:: PROBLEM ::
From the line holding "Task: Click the Paste clipboard icon" through the line holding "Task: Open the Startup Progress tab" below, write out every line exactly; include both of those lines and drop the pictures.

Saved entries
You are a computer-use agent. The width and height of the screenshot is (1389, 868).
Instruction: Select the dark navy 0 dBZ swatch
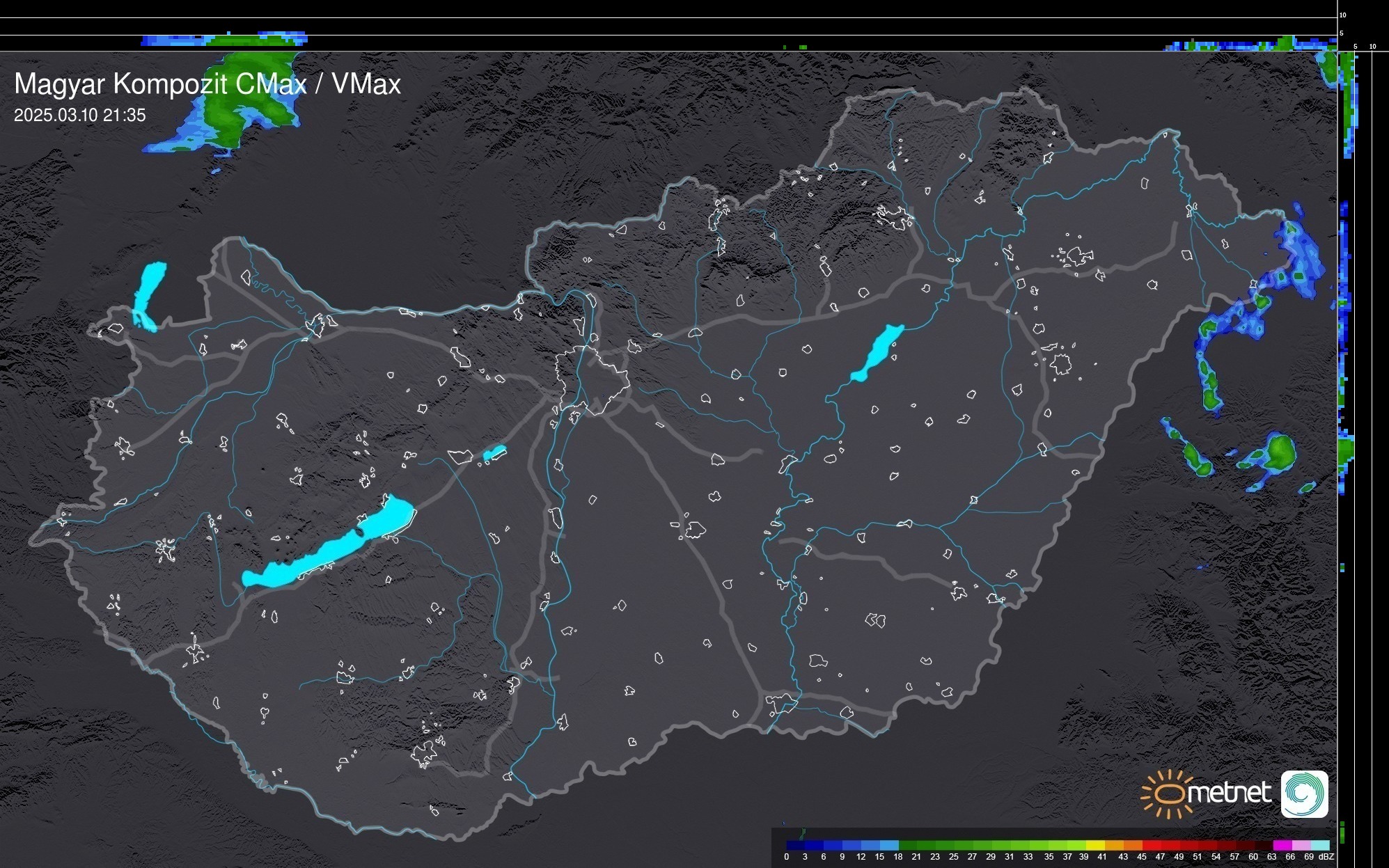(795, 846)
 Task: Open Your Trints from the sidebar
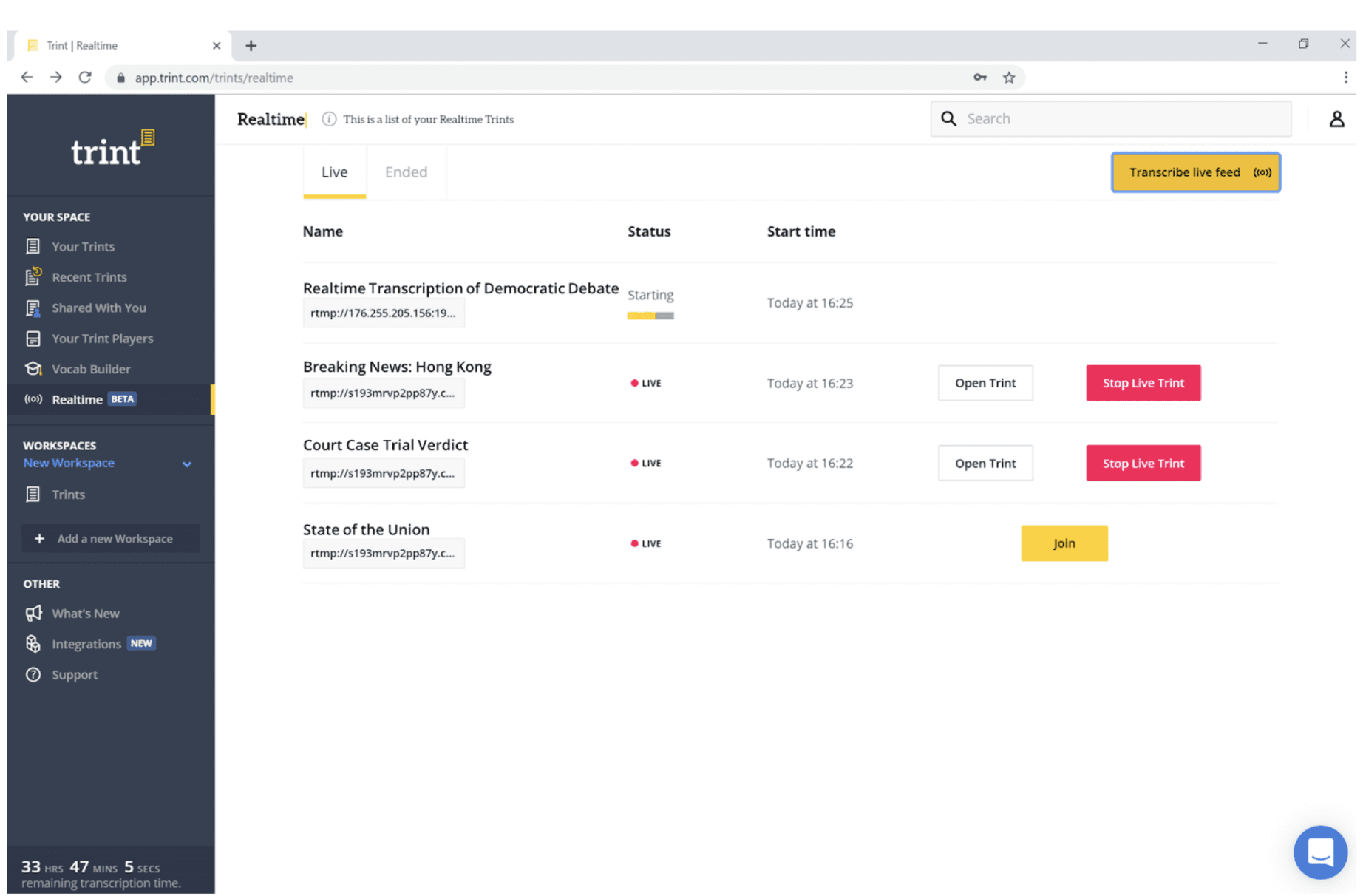tap(83, 246)
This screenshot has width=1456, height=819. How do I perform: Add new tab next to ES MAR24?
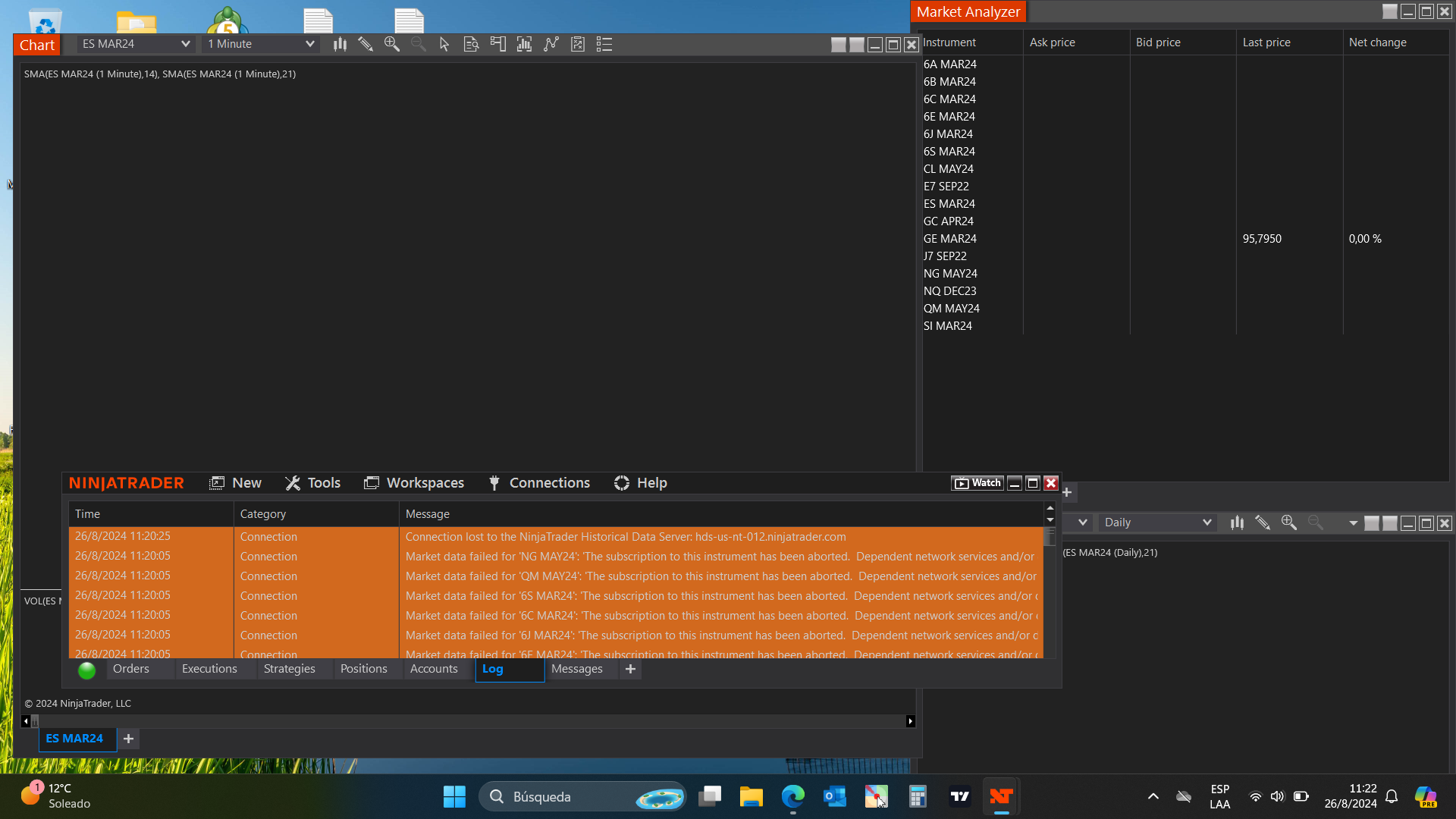point(129,739)
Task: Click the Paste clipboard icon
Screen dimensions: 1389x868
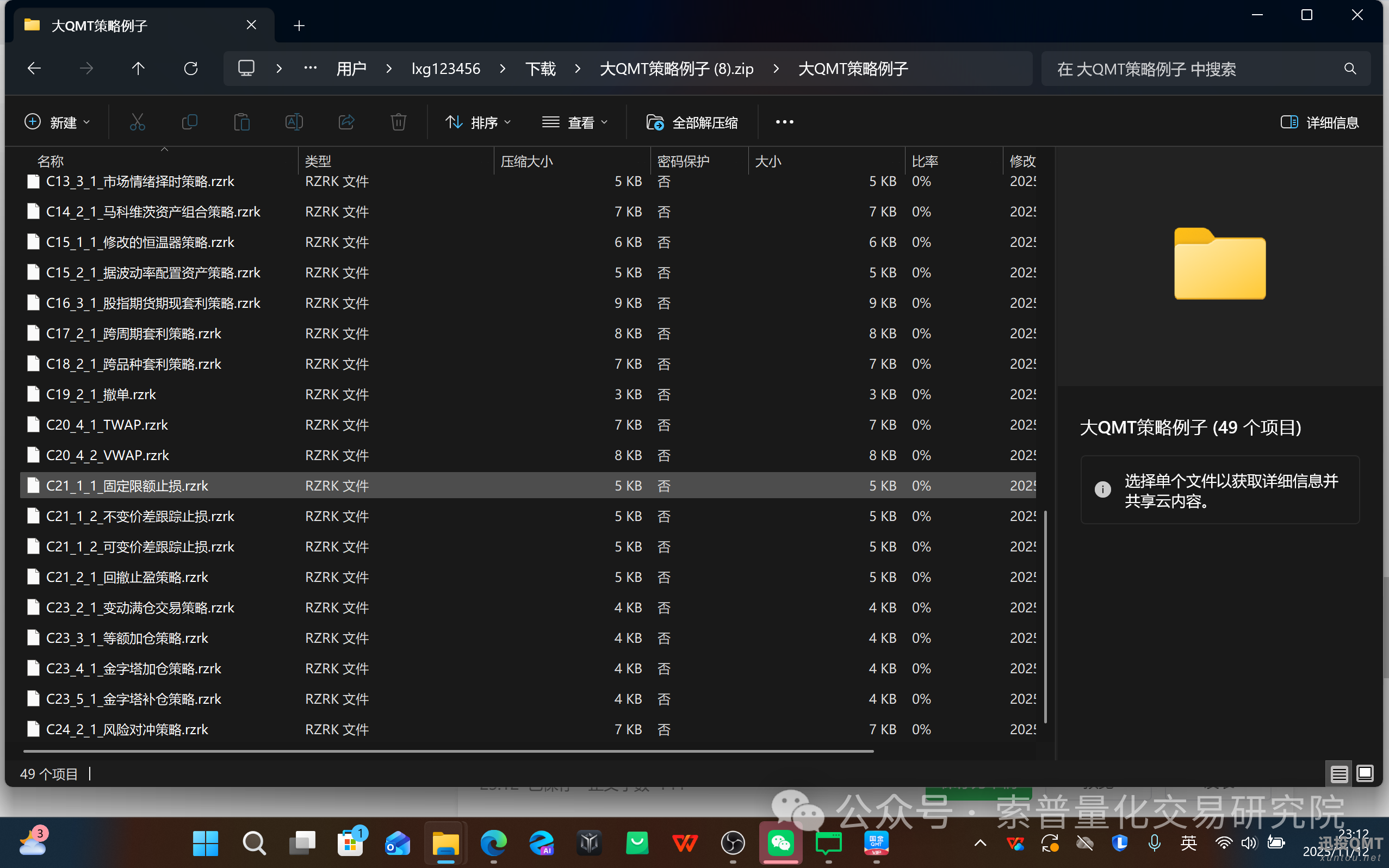Action: click(x=241, y=122)
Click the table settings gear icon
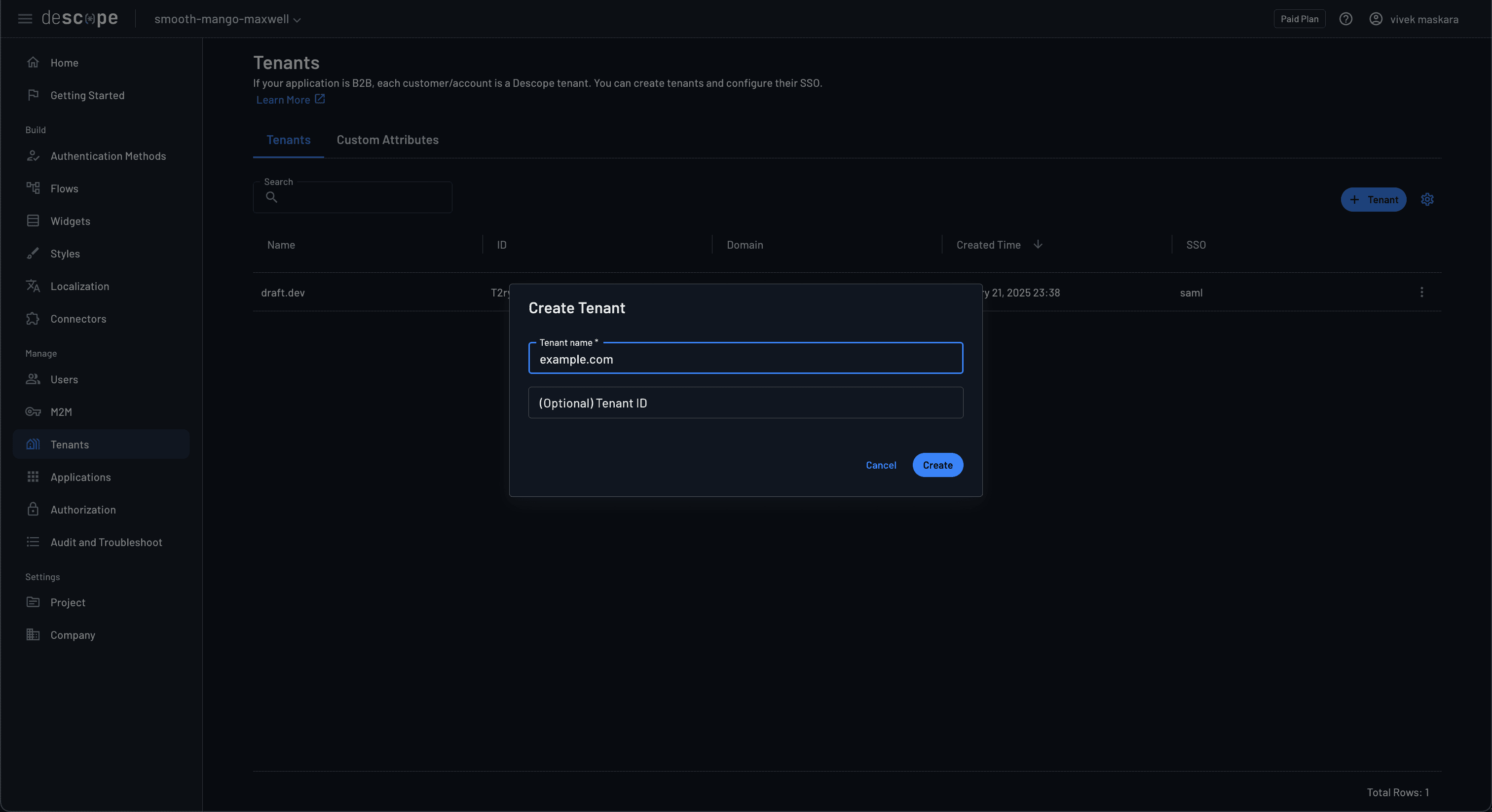This screenshot has width=1492, height=812. [1427, 199]
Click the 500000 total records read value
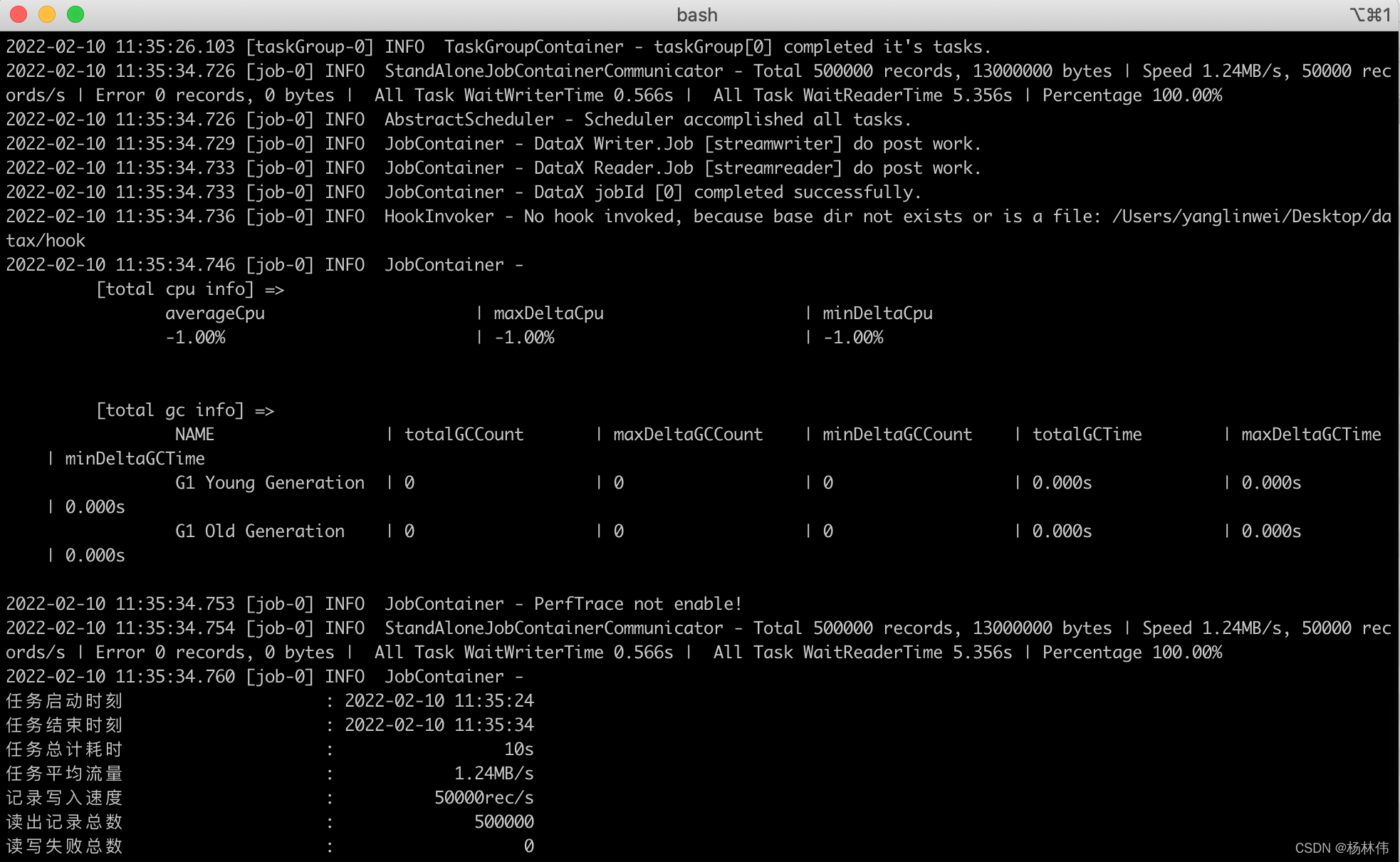Viewport: 1400px width, 862px height. (x=503, y=822)
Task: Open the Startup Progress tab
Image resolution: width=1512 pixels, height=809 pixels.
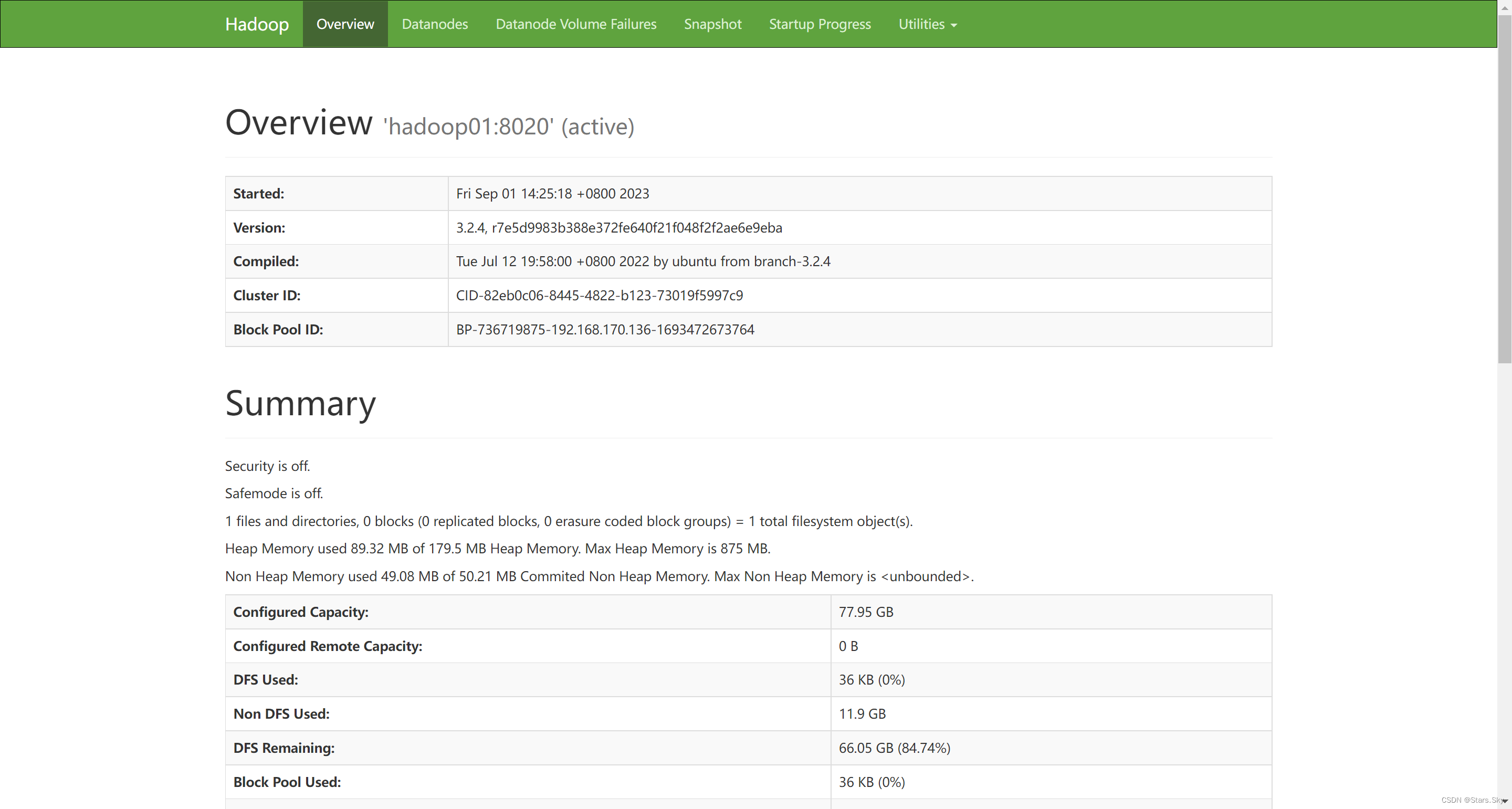Action: point(820,24)
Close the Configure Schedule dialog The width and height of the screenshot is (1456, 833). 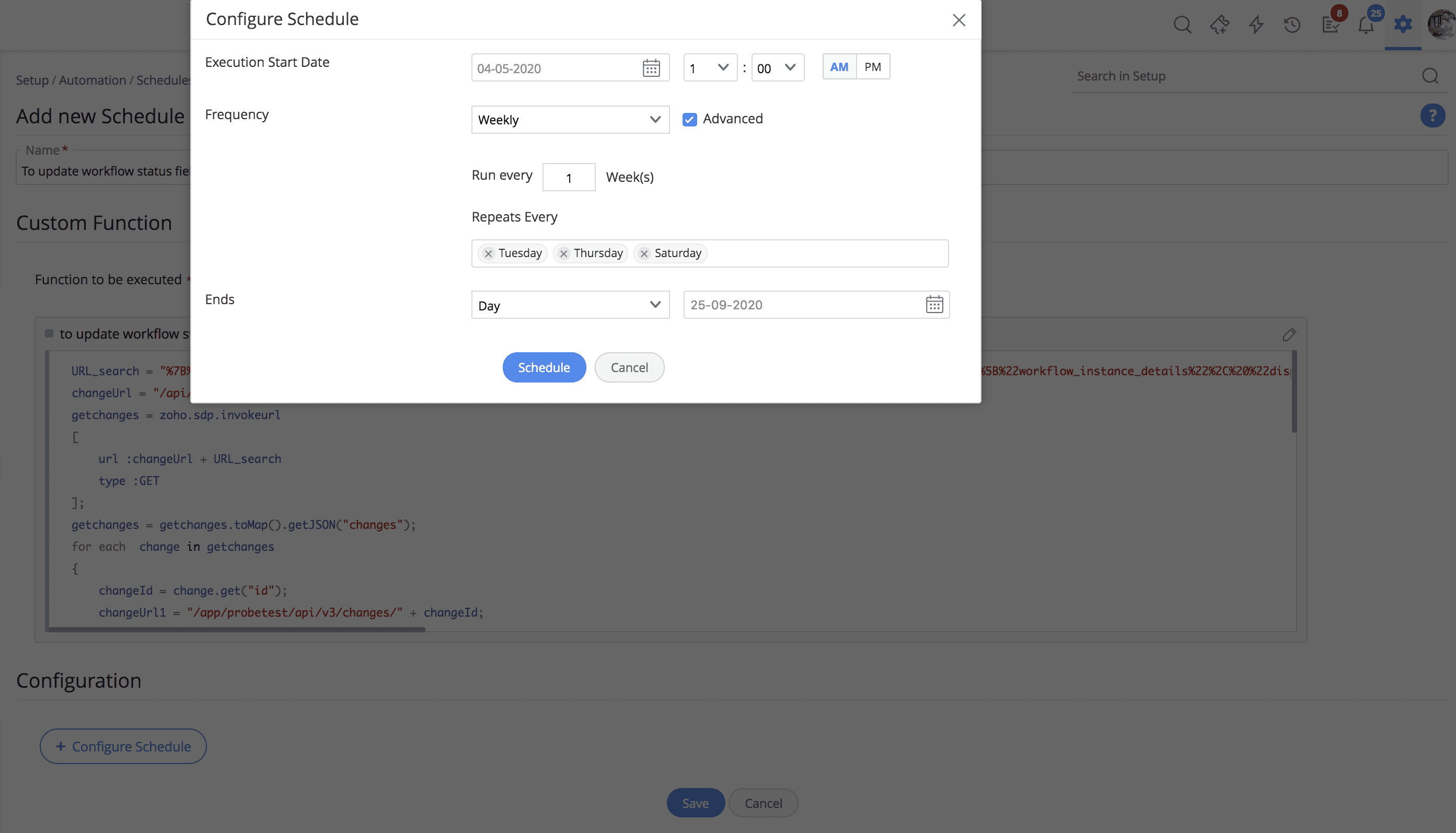(x=959, y=20)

:: EXERCISE RESULT ::
Task: Click the Paste clipboard icon
Screen dimensions: 1389x868
Action: click(x=241, y=122)
Click the table settings gear icon
This screenshot has width=1492, height=812. [1427, 199]
Click the 500000 total records read value
Viewport: 1400px width, 862px height. (x=503, y=822)
Task: Open the Startup Progress tab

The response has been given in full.